◆ Required work:
• a. In the article on Google Apps, rewrite the passage starting with "If I'm Google" and going on through "enterprise computing chops.", substituting "lamenting" for "cursing".
• b. According to the article on Google Apps, on what date will Larry Page formally take control of Google?
• c. Summarize the article on Google Apps in two sentences.

◆ Text shown:
== Segment start ==
Google Apps Future Uncertain with Schmidt Vacating CEO Role

Of the many different ways Google CEO Eric Schmidt's turning over ultimate control to co-founder Larry Page will impact the company I believe Google Apps -- really, the company's entire enterprise business -- will be affected the most.

If I'm Google Enterprise President Dave Girouard, I'm cursing the change. With two decades at Sun Microsystems and Novell under his belt, Schmidt is a commander with deep enterprise computing chops.

Page will formally take control of Google April 4, but with the announcement Jan. 20, the perceptions of the company have already been altered.

As I wrote after a discussion with Gartner analyst Whit Andrews last Friday:

While Andrews believes Google is well-positioned on the consumer-facing Web service and ad front, he's less sure about Google's prospects in the enterprise. As an enterprise-minded CEO, Schmidt is well-groomed for pushing Google Apps.

But Page cut his teeth on the consumer cloth, which raises questions about the future of the company effectively marketing Google Apps for businesses. Google's slip here would make Microsoft, with its enterprise clout, the prohibitive favorite for cloud collaboration software.

Google Apps isn't struggling per se, but it's not exactly lighting up the sales charts. Girouard and his team have, quite impressively, tacked on 1 million business customers a year since the product's inception as a business platform in February 2007.
== Segment end ==
◆ Recorded data:
== Segment start ==
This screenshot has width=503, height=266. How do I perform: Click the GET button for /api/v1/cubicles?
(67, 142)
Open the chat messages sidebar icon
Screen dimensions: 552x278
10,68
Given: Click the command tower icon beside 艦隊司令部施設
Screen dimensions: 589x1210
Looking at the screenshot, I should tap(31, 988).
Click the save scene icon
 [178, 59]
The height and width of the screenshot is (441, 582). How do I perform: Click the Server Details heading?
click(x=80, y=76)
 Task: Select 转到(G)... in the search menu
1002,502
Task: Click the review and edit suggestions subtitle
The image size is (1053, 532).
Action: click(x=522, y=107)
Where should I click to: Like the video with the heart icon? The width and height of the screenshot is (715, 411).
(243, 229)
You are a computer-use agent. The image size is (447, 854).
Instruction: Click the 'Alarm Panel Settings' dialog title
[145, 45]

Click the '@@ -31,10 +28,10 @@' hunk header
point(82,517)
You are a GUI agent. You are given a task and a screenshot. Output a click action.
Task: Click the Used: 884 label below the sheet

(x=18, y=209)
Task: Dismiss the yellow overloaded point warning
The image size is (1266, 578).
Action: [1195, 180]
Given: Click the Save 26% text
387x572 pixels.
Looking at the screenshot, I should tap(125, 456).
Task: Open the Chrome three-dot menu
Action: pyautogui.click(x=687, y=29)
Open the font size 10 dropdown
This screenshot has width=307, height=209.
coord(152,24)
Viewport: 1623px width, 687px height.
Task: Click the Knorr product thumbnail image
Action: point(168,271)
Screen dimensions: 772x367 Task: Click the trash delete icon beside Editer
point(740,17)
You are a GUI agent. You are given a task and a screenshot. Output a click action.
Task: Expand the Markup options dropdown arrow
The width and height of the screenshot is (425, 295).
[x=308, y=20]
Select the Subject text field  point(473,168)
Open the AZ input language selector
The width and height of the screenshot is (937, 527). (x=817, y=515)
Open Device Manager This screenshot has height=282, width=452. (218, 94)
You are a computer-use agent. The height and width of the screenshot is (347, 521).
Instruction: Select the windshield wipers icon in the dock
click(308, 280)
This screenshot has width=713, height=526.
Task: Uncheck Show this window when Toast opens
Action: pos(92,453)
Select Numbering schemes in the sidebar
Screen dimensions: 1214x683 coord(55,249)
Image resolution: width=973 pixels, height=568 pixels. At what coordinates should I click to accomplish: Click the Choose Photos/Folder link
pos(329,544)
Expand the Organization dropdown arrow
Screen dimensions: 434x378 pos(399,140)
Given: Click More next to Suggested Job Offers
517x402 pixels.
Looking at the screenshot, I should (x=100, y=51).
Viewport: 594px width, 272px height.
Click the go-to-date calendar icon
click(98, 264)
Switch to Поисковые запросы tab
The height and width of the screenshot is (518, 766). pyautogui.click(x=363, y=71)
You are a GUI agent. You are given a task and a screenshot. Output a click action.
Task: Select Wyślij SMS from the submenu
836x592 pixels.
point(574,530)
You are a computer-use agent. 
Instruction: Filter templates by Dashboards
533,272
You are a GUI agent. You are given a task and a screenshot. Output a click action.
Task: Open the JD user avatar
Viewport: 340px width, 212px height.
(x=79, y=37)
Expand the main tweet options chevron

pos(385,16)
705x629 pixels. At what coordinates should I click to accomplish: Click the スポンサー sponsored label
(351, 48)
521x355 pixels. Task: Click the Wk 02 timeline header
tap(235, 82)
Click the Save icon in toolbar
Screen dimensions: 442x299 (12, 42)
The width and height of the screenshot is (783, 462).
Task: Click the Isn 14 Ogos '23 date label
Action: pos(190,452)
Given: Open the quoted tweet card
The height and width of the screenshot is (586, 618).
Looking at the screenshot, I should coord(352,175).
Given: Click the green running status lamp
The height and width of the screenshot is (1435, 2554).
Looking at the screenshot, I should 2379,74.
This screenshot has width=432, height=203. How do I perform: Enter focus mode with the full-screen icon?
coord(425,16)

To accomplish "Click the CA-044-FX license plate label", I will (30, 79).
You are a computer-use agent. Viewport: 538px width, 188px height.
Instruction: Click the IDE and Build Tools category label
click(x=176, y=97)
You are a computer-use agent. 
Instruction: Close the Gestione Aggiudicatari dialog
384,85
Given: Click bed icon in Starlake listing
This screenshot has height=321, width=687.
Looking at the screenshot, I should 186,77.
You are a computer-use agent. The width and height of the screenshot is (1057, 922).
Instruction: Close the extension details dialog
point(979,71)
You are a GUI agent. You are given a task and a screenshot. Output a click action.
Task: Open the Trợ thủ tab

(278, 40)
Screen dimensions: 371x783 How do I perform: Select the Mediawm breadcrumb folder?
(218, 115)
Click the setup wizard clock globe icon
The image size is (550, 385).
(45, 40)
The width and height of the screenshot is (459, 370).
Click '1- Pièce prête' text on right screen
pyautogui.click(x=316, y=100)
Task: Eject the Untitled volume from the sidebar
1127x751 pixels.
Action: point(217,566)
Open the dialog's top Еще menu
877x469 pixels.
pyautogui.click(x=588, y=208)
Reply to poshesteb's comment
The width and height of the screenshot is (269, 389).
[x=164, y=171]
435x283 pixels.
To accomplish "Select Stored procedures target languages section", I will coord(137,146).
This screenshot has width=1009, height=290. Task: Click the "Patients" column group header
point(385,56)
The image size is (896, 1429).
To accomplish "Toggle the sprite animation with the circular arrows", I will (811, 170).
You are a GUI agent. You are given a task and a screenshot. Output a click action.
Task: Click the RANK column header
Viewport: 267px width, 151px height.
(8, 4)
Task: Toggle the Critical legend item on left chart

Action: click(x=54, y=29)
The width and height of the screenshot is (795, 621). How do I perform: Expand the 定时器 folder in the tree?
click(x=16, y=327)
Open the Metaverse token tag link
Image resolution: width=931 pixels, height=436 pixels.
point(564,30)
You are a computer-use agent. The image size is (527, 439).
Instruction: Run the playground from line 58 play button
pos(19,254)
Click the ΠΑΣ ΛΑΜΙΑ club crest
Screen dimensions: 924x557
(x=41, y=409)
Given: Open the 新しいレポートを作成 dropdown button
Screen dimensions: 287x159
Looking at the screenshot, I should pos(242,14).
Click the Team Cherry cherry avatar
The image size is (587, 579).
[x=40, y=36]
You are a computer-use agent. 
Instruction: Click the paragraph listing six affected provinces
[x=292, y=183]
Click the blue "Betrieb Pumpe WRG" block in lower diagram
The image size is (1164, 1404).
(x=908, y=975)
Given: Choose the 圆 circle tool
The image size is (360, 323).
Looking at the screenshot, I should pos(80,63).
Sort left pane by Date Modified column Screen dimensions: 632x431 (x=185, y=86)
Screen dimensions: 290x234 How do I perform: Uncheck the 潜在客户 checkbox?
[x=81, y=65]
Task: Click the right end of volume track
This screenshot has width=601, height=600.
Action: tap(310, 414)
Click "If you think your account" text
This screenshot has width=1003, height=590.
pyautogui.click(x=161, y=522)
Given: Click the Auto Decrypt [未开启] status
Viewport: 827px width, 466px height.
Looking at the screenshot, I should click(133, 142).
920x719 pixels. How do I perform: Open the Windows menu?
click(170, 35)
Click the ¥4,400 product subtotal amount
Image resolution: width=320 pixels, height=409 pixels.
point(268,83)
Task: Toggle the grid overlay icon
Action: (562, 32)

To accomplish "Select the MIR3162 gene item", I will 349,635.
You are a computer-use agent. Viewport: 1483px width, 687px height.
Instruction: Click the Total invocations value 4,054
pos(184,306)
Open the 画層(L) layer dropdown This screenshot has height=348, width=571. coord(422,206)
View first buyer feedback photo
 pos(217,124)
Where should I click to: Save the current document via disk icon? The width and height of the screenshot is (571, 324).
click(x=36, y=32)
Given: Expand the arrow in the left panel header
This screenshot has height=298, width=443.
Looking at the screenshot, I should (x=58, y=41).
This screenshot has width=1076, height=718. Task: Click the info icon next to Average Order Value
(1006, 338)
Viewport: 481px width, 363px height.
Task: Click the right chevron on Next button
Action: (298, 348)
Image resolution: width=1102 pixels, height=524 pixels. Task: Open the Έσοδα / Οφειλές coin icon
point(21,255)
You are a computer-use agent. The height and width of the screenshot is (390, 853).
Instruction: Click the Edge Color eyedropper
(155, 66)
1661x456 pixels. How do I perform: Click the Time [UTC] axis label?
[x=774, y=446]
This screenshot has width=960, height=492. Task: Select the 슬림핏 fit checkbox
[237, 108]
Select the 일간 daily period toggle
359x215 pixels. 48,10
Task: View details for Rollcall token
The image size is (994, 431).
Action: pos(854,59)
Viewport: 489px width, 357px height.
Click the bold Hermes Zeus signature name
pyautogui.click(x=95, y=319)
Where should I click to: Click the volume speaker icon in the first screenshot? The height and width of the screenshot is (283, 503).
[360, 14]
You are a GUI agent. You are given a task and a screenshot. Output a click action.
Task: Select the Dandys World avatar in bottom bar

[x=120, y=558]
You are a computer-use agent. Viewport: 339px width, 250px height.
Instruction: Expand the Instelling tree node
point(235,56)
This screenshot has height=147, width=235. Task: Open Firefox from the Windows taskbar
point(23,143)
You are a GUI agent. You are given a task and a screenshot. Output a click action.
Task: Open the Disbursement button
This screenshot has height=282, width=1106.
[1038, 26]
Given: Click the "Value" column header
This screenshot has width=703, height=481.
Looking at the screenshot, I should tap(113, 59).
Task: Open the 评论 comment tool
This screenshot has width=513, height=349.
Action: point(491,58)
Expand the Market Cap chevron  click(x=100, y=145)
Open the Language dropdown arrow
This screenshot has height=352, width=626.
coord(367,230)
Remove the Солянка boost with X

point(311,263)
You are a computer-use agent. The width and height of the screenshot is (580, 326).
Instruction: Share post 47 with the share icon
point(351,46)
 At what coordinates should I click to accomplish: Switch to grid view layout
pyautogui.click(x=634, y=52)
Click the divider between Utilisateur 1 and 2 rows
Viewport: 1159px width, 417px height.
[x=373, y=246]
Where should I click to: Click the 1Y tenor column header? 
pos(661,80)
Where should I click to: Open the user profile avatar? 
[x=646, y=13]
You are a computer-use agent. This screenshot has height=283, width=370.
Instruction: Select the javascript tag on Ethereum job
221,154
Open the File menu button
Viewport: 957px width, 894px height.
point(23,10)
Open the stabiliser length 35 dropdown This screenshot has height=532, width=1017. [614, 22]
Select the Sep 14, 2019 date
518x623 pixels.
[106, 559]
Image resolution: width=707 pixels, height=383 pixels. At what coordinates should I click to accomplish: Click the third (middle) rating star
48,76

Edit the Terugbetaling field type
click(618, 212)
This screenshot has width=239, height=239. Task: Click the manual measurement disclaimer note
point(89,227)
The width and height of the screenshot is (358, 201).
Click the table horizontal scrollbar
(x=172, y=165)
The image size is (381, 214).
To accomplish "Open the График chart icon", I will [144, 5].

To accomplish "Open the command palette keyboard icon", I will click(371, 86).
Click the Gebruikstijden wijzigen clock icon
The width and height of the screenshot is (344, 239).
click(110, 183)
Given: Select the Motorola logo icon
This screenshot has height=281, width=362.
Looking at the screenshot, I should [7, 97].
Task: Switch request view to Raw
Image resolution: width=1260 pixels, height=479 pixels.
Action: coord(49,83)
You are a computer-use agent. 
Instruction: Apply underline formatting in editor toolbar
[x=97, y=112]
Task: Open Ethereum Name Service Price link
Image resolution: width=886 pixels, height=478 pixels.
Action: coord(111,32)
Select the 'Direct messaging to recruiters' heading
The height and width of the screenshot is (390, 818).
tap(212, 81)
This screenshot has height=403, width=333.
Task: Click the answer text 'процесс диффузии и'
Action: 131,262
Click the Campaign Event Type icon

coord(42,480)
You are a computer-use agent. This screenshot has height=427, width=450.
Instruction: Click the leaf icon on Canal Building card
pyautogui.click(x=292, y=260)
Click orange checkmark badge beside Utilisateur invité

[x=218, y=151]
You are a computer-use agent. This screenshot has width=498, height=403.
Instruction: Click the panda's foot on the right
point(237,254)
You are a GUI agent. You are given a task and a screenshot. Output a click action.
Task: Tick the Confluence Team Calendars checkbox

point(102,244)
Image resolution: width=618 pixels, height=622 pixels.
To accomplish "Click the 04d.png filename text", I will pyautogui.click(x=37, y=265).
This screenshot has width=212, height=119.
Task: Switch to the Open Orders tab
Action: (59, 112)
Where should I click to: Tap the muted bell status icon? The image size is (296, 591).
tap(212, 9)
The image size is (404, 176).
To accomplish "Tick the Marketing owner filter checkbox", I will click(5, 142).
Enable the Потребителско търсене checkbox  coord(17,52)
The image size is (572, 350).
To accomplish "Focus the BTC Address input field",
== Segment end ==
◆ Response list:
• a.
If I'm Google Enterprise President Dave Girouard, I'm lamenting the change. With two decades at Sun Microsystems and Novell under his belt, Schmidt is a commander with deep enterprise computing chops.

• b. April 4.

• c. The writer believes Eric Schmidt's handover of Google's CEO role to Larry Page will hit Google Apps and the company's enterprise business hardest, because Schmidt has deep enterprise experience while Page comes from the consumer side. Google Apps is not struggling but is not a sales standout either, and a slip by Google would make Microsoft the strong favorite in cloud collaboration software.